**Request**:
Can you pull out every one of the records below and reproduce each line word for word, with no changes?
## begin Listed records
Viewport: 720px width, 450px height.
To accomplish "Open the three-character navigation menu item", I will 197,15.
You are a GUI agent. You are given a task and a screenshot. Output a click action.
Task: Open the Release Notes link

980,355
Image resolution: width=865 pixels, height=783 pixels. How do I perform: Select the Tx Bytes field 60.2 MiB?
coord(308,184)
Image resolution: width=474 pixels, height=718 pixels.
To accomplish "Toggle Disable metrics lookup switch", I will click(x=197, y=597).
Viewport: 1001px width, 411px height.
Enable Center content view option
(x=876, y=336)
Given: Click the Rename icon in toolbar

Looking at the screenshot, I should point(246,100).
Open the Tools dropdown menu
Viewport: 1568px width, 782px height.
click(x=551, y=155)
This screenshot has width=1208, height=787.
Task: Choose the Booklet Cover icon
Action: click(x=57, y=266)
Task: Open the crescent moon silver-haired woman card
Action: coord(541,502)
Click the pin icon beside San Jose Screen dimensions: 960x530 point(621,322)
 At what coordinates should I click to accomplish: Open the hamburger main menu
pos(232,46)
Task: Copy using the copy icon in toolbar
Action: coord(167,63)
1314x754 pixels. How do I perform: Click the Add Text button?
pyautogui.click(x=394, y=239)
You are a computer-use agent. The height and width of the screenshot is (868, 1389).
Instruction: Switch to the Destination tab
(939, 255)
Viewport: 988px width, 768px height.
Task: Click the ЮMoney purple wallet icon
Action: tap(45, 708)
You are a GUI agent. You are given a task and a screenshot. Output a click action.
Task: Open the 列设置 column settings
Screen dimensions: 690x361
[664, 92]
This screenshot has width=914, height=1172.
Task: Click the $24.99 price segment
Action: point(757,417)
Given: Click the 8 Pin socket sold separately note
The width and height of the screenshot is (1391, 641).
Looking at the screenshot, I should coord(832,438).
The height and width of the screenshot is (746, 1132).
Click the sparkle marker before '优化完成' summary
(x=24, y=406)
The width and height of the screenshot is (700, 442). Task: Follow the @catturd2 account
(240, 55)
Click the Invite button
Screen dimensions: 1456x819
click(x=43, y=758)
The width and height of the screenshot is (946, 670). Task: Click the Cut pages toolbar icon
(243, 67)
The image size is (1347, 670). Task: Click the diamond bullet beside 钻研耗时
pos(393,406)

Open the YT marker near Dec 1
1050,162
## end Listed records
**Solution**:
Viewport: 720px width, 450px height.
To accomplish "Open the three-character navigation menu item", I will 197,15.
You are a GUI agent. You are given a task and a screenshot. Output a click action.
Task: Open the Release Notes link

980,355
Image resolution: width=865 pixels, height=783 pixels. How do I perform: Select the Tx Bytes field 60.2 MiB?
coord(308,184)
Image resolution: width=474 pixels, height=718 pixels.
To accomplish "Toggle Disable metrics lookup switch", I will click(x=197, y=597).
Viewport: 1001px width, 411px height.
Enable Center content view option
(x=876, y=336)
Given: Click the Rename icon in toolbar

Looking at the screenshot, I should point(246,100).
Open the Tools dropdown menu
Viewport: 1568px width, 782px height.
click(x=551, y=155)
This screenshot has width=1208, height=787.
Task: Choose the Booklet Cover icon
Action: click(x=57, y=266)
Task: Open the crescent moon silver-haired woman card
Action: coord(541,502)
Click the pin icon beside San Jose Screen dimensions: 960x530 point(621,322)
 At what coordinates should I click to accomplish: Open the hamburger main menu
pos(232,46)
Task: Copy using the copy icon in toolbar
Action: coord(167,63)
1314x754 pixels. How do I perform: Click the Add Text button?
pyautogui.click(x=394, y=239)
You are a computer-use agent. The height and width of the screenshot is (868, 1389).
Instruction: Switch to the Destination tab
(939, 255)
Viewport: 988px width, 768px height.
Task: Click the ЮMoney purple wallet icon
Action: tap(45, 708)
You are a GUI agent. You are given a task and a screenshot. Output a click action.
Task: Open the 列设置 column settings
Screen dimensions: 690x361
[664, 92]
This screenshot has width=914, height=1172.
Task: Click the $24.99 price segment
Action: point(757,417)
Given: Click the 8 Pin socket sold separately note
The width and height of the screenshot is (1391, 641).
Looking at the screenshot, I should coord(832,438).
The height and width of the screenshot is (746, 1132).
Click the sparkle marker before '优化完成' summary
(x=24, y=406)
The width and height of the screenshot is (700, 442). Task: Follow the @catturd2 account
(240, 55)
Click the Invite button
Screen dimensions: 1456x819
click(x=43, y=758)
The width and height of the screenshot is (946, 670). Task: Click the Cut pages toolbar icon
(243, 67)
The image size is (1347, 670). Task: Click the diamond bullet beside 钻研耗时
pos(393,406)

Open the YT marker near Dec 1
1050,162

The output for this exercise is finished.